Gasoline Alley: Gasoline lyrics’ burning gasoline

The lyrics of “Gasoline Alley,” a hit American song from the 1950s, have been burning in the minds of a group of people who’ve been searching for the song’s meaning for decades.

The lyrics, written by David Crosby, are a play on the phrase “burning gasoline.”

A song about the lyrics is also a play off the song “Avenue Q” from the 1960s. 

“I think the reason people think it’s ‘burning gasoline’ is because it’s the same word, ‘gasoline,’ but there’s nothing like it,” said David Gartman, an associate professor at the University of Texas at Austin and an expert on American and Canadian American popular music.

The two words are the same in English and are used interchangeably, but in American English, they mean “to burn gasoline” and “gasoline-burning vehicle.” 

In the lyrics, Crosby says, “We got a little ‘gas-licking,’ ‘gaslicking’ man on the block/’I’m gonna burn my gasoline on him/And you know what?

That’s how we go to war.”

The lyrics have been interpreted by many to mean a reference to the war in Vietnam, but they’re also used in the context of an incident in a car that left a person with serious burns.

“The lyrics are a great metaphor for the war and it’s something that people are drawn to,” said Gartmer.

“And it’s a metaphor that people will interpret very differently than in other contexts.” 

“If I were a kid who was on the playground, I might get a little scared or feel scared,” said the singer-songwriter.

“If I’m a grown man who has a little bit of a problem, I’ll get a lot of anger, and then I’m going to feel pretty good about myself.” 

But Gartmann thinks the lyrics might have more to do with the song than the war. 

In fact, Garteman thinks that the lyrics are an important part of the song because of how they’re being sung.

“It’s really a play-on-words, a clever use of language,” he said. 

Gartman says the meaning behind the lyrics and the song is a reflection of the American social consciousness at the time, which was influenced by the war, and a general distrust of authority.

The words, he said, “were a response to that,” and they reflect how people felt.

“If you were in a school where the teachers were really good teachers and the teachers weren’t really good people, you’d think, ‘Oh, I wonder what’s going on with this teacher,’ but it’s really just a reaction to the way that people were being treated,” Gartartman said.

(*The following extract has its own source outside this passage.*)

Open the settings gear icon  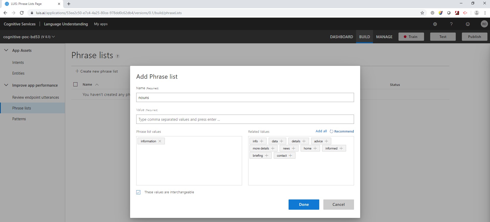click(435, 24)
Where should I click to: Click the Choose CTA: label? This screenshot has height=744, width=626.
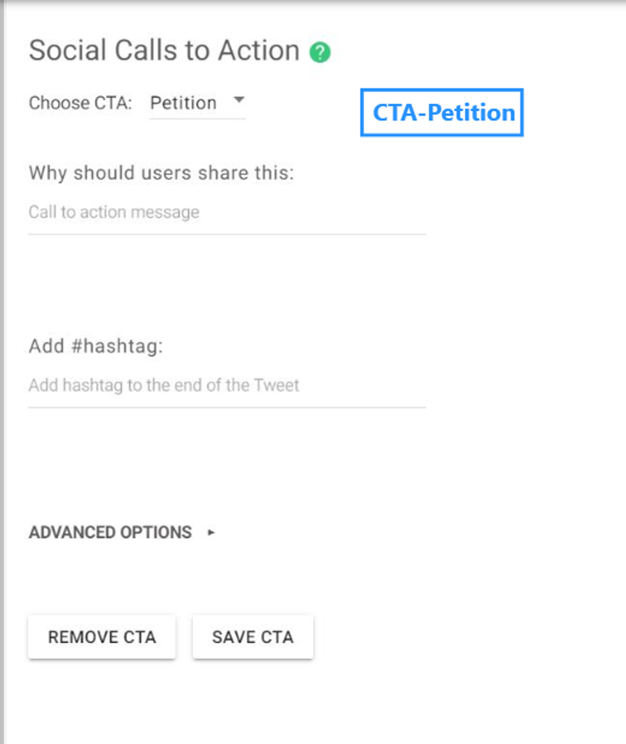pos(80,103)
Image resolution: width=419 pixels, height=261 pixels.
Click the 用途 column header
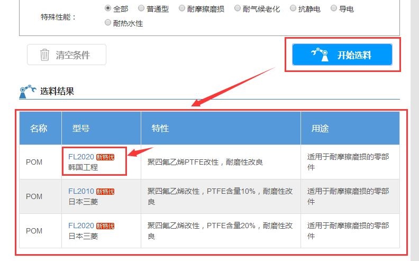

So the kids are kind of trying to get out of that, but not knowing what’s good enough.””

But when you go to a high school, the teachers aren’t that good, they’re not that smart, and people are trying to find some kind of way to get better, but you’re just not being good enough.

So the kids are kind of trying to get out of that, but not knowing what’s good enough.”

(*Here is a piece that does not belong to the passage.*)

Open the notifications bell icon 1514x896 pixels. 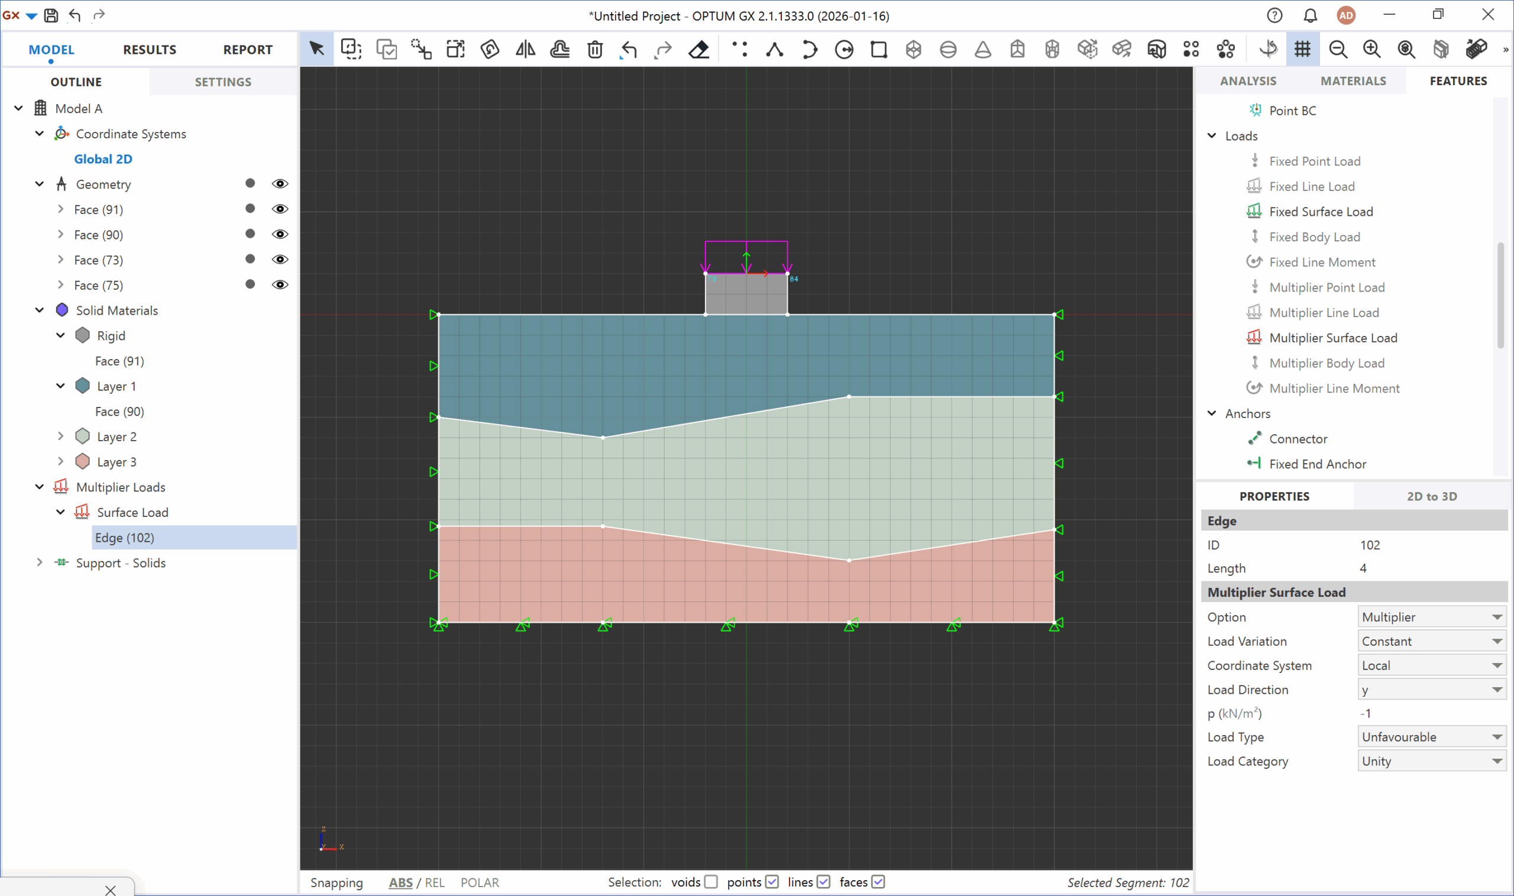1310,15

The song has also been interpreted as a reference on social media to the 2016 presidential election. 

The song, originally recorded by Billy Bragg and sung by the group The Monkees, is widely considered the first American song recorded in the United States.

The song is an emotional ode to love and hope, and it was popularized by the popular movie of the same name.

It was also written by the singer of The Monks, Richard McGuinn, who is also the co-founder of the band. 

After the release of “The Monkees” in 1959, McGuinn’s band performed it live in Europe, but never released it.

In 1968, McGuin wrote the lyrics for the first single, “My Heart Will Go On,” which was recorded by the American folk group The Hollies.

The Hollys were the first rock band to chart in the U.S., and it is widely thought that McGuinn wrote “My Love Will Go on” as a tribute to his band’s success.

The video of “My Best Friend Is Black” that appeared on the soundtrack of the film “The Wizard of Oz” depicts a woman and a man sitting on a bench, listening to the song and holding hands.

The clip was released in 1971 and went on to become a worldwide smash hit, and the lyrics have also been used in pop culture as well.

“The lyrics of the ‘My Love will go on’ video are really funny, and are a way to say, ‘I’ll never give up.

I’ll never let this happen,’ ” said Gertrude Stein, author of the book “I’ll Go To War.”